Abandoned ireland
Abandoned ireland
Dromdihy House,
Co. Cork.
Documenting our Heritage
Dromdihy House was built by Roger Green Davis in 1833. Davis worked as the land agent of Sir Arthur de Capel-Brooke and through various transactions, had acquired his own considerable land holding. He evicted several tenants from the Dromdihy townland and transformed it into his own private wooded estate. Davis built an impressive Greek Revival house, ornamented with Doric columns, with a portico at the eastern end. The stonework was reputedly cut by craftsmen who had been bought in from Italy. These fine craftsmen however did Davis no favours when it came to the roof of the house which immediately began to leak. The house interior was soon suffering from both dry rot and wet rot.

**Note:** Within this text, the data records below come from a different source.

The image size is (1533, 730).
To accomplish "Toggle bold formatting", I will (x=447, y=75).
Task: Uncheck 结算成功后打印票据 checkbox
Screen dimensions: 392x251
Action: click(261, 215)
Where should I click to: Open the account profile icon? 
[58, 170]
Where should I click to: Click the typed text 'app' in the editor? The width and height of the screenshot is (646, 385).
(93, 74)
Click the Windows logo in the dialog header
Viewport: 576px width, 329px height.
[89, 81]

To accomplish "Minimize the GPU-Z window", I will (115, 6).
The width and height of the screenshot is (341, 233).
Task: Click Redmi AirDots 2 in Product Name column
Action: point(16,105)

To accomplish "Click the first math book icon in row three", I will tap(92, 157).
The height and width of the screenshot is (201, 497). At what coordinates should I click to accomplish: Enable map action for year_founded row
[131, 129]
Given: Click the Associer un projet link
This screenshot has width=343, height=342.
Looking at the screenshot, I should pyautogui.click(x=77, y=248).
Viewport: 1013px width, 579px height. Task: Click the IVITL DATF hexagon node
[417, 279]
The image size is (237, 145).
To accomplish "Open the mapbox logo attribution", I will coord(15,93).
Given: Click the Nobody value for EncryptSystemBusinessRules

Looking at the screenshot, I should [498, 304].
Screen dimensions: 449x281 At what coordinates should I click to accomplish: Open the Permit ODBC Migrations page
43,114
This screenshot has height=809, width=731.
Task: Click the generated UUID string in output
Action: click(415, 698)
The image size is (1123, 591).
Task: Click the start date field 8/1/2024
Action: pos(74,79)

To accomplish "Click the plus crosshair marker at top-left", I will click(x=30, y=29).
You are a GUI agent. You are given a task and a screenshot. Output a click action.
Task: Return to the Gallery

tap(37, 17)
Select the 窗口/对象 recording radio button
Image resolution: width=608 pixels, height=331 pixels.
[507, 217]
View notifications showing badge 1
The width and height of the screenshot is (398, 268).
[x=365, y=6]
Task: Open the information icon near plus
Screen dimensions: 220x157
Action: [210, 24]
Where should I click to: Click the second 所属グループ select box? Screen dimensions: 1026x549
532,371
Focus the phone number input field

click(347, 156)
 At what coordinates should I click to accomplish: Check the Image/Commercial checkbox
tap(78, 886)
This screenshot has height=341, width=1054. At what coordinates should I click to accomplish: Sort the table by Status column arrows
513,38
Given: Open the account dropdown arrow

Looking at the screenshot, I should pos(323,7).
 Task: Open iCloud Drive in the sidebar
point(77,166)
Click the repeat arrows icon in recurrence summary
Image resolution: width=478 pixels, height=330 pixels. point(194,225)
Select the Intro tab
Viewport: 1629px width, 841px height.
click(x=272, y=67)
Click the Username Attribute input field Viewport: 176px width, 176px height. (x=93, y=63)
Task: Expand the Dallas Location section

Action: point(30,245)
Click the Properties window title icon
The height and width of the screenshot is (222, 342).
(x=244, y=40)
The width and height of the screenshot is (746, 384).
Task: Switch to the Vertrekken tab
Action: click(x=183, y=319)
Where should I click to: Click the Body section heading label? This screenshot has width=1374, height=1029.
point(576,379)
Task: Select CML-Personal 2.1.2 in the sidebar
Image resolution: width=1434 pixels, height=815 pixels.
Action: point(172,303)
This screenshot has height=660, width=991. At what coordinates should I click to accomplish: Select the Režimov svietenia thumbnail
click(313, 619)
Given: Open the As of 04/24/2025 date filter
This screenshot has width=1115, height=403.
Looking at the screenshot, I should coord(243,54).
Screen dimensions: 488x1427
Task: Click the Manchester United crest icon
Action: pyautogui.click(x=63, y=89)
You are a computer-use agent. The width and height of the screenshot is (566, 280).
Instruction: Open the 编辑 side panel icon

Dromdihy translates from Irish as 'The hill of the round hollow'. Lewis records the situation of the house in his topographical dictionary as 'A handsome mansion near the summit of an eminence, from which a splendid prospect is obtained of the surrounding country'. A further observer records that Mr Davis with the assistance of his two sons farmed 2000 acres of land and that his fine residence bespoke the success with which his herculean labours were crowned.
Roger Green Davis's son, John Davis esq. was called to the Irish bar on 18 Jan 1845. The Davis family would later immigrate to South Africa, selling the Dromdihy estate to William Stopford Hunt. Mr Hunt is recorded as farming the Dromdihy estate in 1897 but by 1911 he had let the house to Lieutenant General Sir Lawrence W. Parsons.
Parsons is recorded as occupying the house with his wife Florence and four servants; Hannah O'Keefe, age 36, Cook; Agnes Coonan, age 22, Parlour maid; Joanna Ryan, age 24, Housemaid and Nora Ryan, age 17, Kitchen maid.
The Lieutenant General, an Irish protestant who had been born in 1850 and served as a Major in 1886, a Lieutenant Colonel in 1896 and seen service in South Africa and India had retired from service in 1909. His retirement however only lasted a few years. In 1914, at the outbreak of the First World War, Lord Kitchener appointed him to command the British army's 16th Irish Division. The division was said to be the embodiment of Nationalist and Catholic Ireland. Parsons had received orders to clear the division's 47th Brigade of its earlier recruits in order to receive men from the paramilitary National Volunteers who were encouraged to join this "Irish Brigade" by Nationalist MP John Redmond. The division sailed to France in December 1915 and in April 1916, at Hulluch, faced one of the most concentrated gas attacks of the war, suffering some 1,980 casualties.
Back in Ireland, William Stopford Hunt retained possession of Dromdihy House until he sold the estate in 1923. The house and surrounding demesne of 90 acres was purchased by John O'Mahony. O'Mahony operated a manufacturing premises and timber business on the estate. By 1944 the house was no longer habitable and the roof was removed to avoid various property taxes. The O'Mahony family converted the estate stables into their comfortable home and continued to operate a dairy farm until they sold the property in the year 2000.